I have been doing a lot of resesearch and have convinced myself that he might be a narcissist.

Hi Mummacarebear555

Thankyou for being a part of the forum family

From your opening post it is evident your husband has difficulty coping....You have tried to keep the 'wheels turning' yet at the expense of your own health.. It is sad to read about the outbursts and the substance abuse you mentioned..I understand as I went through the same

I do feel for you...You and your childrens' well being are paramount....all other considerations are secondary at this time..Our children are like sponges and absorb so much of their environment...especially in their formative years...(now)

any questions are always welcome Mummacarebear....The forums are a safe and supportive place for you!

my kind thoughts

Paul

Dear Mummacarebear555~

You may be right, he may be a narcissist, I don't know enough to give people labels, that takes a professional, 1800RESPECT or a doctor and so on. All I can go on is behavior patterns, and your husband's is not good for you, not in the slightest. The fact he has not physically abused you is beside the point, any abuse, to you or the kids is too much.Then putting on a good face for everyone else can be typical.

I'm very pleased you have somewhere to go where you will be supported, and that you are under medical care -that's great!

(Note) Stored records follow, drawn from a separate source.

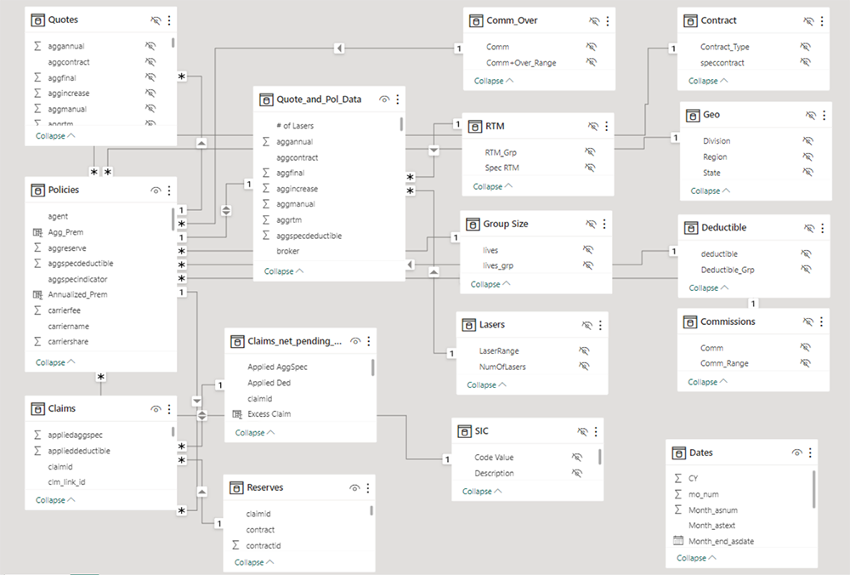
Task: Select the Contract table header
Action: 718,20
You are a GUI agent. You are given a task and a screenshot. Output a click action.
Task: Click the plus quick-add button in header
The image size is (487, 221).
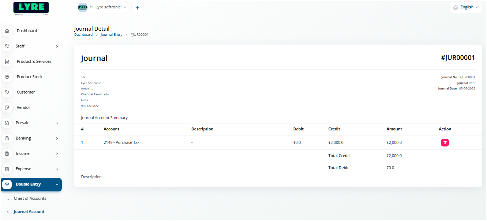click(x=137, y=8)
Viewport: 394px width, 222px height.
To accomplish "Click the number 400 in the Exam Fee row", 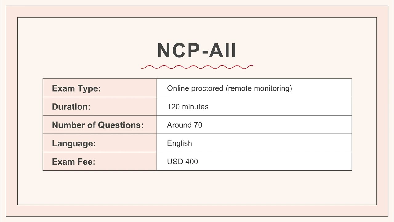I will (x=191, y=162).
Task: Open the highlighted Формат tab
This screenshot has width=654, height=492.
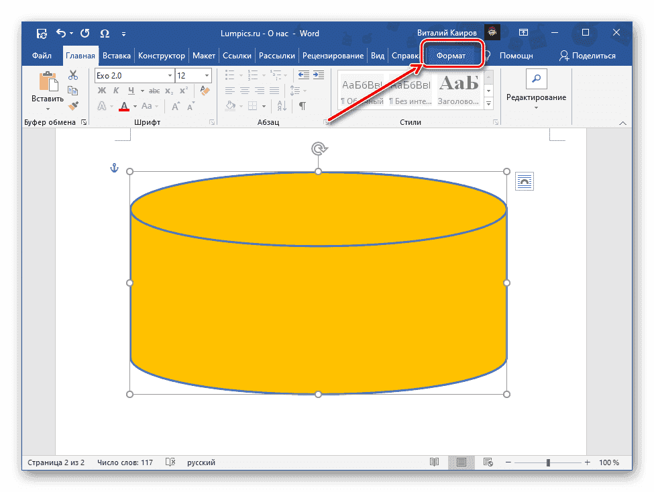Action: click(452, 56)
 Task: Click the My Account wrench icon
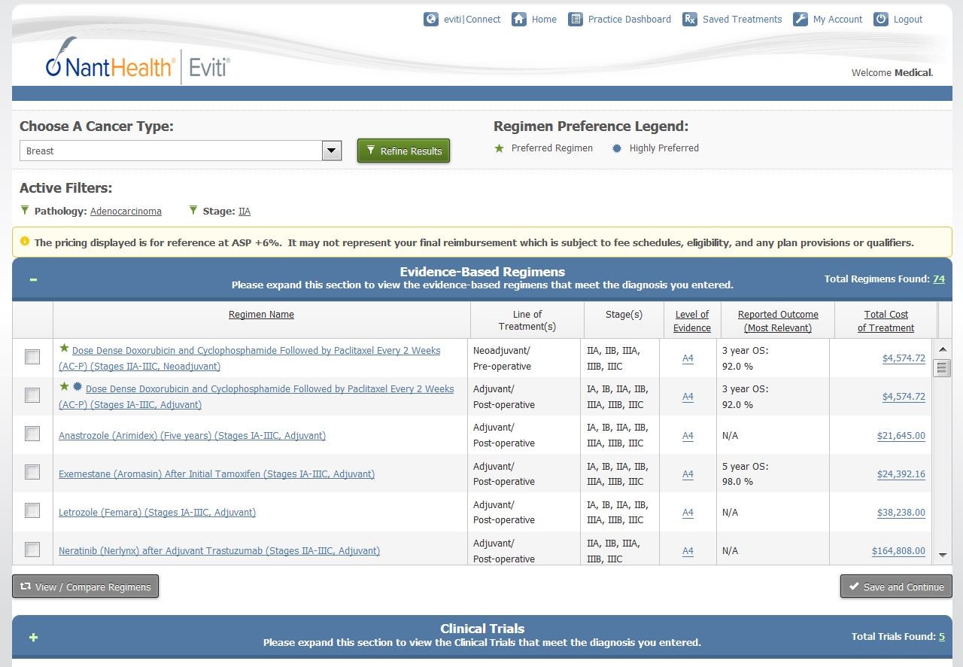click(x=800, y=20)
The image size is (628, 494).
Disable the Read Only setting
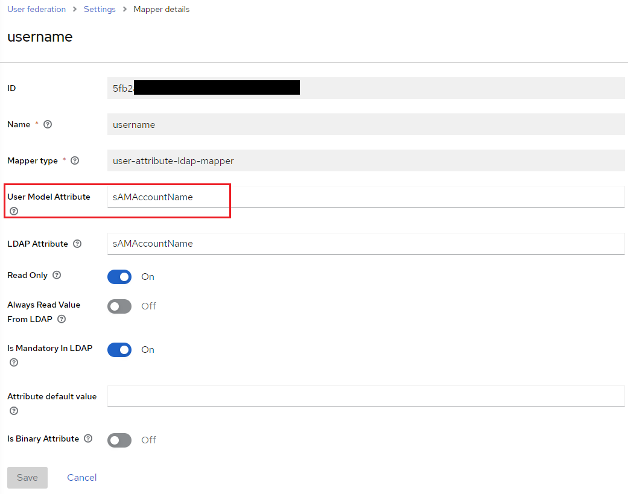(119, 276)
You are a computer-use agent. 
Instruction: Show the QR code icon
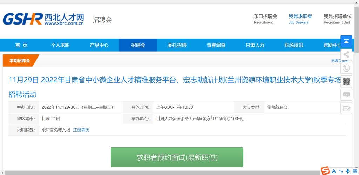tap(346, 81)
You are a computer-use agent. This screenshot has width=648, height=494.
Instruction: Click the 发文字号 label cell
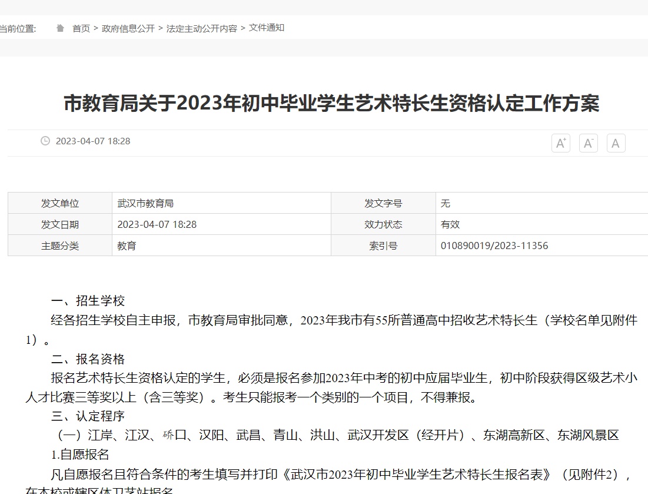(x=383, y=203)
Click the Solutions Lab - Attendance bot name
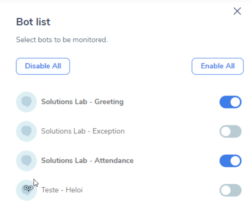The height and width of the screenshot is (210, 251). click(87, 160)
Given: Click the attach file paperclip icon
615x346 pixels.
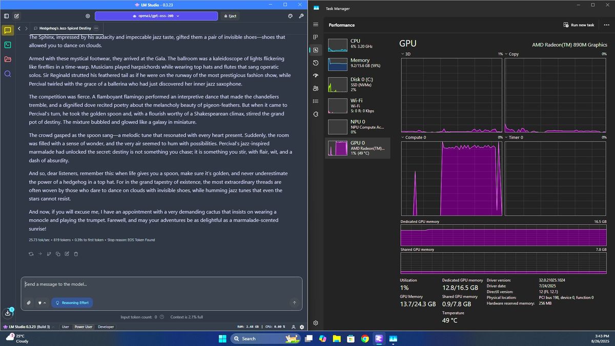Looking at the screenshot, I should click(x=29, y=302).
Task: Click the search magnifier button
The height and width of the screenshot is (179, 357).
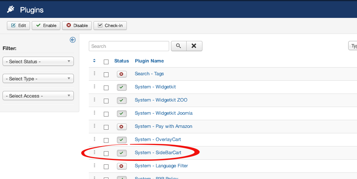Action: [178, 46]
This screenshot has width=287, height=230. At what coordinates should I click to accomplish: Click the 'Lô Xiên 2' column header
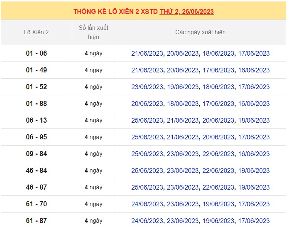click(36, 32)
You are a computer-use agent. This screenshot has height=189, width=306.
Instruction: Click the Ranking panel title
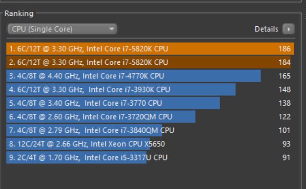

He may be must going though the motions, appearing to seek therapy and help, or not. I've no way of knowing any more than you. I guess time will tell. One of the indicators may be if he continues permanently with his financial provision.

Can you say what the next move is, have you moved in with your parents as yet?

Do you think in time, wiht oyur parents support, you can return to being a professional, even if part time?